Chào các bạn! Vì nhiều lý do từ nay Truyen2U chính thức đổi tên là Truyen247.Pro. Mong các bạn tiếp tục ủng hộ truy cập tên miền mới này nhé! Mãi yêu... ♥

#1

- Jestem Bonnie.

Bonnie!? To ona!?
.
- Bonnie?

Nagle do Boonie podbiegł uroczy blondyn z okularami. Miał niebieską kamizelkę.

- Boonie! Tyle razy cię prosiłem....

Nie zdążył powiedzieć bo zachichotałam i mu przerwałam.

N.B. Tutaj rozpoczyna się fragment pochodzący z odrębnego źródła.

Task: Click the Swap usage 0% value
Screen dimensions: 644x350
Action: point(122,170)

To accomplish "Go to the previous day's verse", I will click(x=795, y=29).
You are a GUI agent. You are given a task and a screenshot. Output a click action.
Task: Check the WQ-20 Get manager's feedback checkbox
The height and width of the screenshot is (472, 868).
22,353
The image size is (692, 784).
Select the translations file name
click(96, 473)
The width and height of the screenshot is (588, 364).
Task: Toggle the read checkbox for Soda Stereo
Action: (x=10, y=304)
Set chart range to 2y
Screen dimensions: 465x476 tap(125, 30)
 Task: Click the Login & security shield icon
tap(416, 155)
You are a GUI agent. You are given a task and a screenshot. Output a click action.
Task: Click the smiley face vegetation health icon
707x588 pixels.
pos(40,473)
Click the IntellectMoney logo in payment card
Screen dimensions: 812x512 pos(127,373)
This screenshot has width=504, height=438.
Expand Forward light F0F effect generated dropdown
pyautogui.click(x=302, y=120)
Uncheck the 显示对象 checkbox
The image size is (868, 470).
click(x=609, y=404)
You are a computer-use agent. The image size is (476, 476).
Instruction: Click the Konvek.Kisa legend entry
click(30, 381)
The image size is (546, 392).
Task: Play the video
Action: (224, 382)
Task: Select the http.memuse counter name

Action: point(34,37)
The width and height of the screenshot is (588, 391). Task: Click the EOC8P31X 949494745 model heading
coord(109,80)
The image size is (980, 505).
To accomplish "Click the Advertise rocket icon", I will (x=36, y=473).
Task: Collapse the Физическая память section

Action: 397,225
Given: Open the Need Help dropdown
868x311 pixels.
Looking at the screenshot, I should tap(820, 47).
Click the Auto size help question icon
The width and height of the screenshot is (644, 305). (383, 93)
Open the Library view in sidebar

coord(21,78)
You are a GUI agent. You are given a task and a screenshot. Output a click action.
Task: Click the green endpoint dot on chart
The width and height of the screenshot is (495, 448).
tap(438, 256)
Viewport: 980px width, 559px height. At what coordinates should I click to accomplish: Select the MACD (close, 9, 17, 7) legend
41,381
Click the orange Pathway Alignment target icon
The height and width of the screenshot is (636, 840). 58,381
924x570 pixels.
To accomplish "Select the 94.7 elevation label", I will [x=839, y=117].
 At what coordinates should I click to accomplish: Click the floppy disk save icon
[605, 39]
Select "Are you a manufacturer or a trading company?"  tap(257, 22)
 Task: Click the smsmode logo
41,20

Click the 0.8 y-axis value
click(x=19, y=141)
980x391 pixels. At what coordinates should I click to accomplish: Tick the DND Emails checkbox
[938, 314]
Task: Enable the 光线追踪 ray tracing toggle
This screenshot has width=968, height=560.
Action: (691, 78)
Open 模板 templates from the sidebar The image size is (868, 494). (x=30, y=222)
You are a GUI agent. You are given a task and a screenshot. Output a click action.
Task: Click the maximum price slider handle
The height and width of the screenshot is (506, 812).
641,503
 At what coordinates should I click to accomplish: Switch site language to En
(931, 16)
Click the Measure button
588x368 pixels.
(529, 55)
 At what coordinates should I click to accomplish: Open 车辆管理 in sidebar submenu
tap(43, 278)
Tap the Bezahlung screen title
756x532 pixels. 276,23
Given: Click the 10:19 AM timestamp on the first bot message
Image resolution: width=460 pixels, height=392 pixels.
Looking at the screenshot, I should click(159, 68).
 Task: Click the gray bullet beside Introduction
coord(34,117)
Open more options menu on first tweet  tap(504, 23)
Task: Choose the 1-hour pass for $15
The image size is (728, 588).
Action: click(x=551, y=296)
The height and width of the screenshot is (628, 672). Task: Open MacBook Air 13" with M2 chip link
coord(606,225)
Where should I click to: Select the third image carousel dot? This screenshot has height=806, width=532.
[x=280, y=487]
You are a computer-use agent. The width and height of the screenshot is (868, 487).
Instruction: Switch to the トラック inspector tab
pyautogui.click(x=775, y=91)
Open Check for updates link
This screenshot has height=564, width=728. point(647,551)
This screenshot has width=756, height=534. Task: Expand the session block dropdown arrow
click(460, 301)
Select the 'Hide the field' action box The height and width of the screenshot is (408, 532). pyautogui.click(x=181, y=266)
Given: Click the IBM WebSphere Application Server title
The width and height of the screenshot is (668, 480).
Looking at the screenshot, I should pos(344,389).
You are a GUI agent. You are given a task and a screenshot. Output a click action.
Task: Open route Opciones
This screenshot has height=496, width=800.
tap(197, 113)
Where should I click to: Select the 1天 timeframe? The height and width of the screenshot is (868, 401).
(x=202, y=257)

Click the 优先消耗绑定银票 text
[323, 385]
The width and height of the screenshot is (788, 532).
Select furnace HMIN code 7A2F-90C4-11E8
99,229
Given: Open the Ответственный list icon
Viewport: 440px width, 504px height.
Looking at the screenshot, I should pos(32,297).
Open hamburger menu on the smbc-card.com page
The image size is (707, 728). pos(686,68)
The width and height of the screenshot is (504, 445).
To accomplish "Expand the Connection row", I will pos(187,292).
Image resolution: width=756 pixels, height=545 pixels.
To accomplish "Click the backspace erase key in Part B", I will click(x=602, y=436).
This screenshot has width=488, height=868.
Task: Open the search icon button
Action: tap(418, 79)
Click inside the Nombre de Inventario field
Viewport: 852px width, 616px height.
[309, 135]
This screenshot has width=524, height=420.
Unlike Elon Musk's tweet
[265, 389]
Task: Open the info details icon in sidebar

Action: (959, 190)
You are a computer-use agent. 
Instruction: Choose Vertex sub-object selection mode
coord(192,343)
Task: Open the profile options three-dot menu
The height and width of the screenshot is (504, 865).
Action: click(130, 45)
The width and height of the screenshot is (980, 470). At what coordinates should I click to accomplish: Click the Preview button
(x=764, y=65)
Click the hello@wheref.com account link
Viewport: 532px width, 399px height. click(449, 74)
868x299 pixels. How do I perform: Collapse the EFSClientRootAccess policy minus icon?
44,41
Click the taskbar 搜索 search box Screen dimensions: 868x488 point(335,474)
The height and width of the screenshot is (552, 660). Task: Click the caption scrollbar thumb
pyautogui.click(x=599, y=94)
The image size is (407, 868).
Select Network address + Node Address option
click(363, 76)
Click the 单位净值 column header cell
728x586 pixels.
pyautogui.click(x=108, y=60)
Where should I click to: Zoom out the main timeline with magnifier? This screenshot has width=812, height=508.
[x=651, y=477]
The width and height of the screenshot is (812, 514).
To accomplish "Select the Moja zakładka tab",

- Nic się nie zmieniłeś Clemont - uśmiechnęłam się w uroczo

- Z kąt wiesz jak się nazywam? - zapytał podejrzliwie chłopak patrząc na mnie

- Nie poznajesz mnie? To ja, Serena - uśmiechnęłam się

- Serena!? - krzyknął chłopak - Co ty robisz w Kalos?!

- Reakcja fajna, nie powiem..

- Oj z charakteru się zmieniłaś - Bonnie się uśmiechnęła

- A wy w ogóle - zaśmiałam się - Dalej nie masz dziewczyny? He he

- Miałem. Ale ona mnie zdradziła. Trudno. Nie kochałem jej.

Hej! Skoro oni są w Kalos, to gdzie jest Ash?

- Skoro wy jesteście w Kalos to gdzie jest Ash?

- Nie wiemy. Przyjechaliśmy tu żeby zobaczyć walkę w lidze.

Walka w lidze!?

- A ty po co do Kalos przyjechałaś?

Co mu odpowiedzieć!?

- Zgadnij - uśmiechnęłam się.

- Eeeee..... Nie wiemy - Odpowiedziało rodzeństwo.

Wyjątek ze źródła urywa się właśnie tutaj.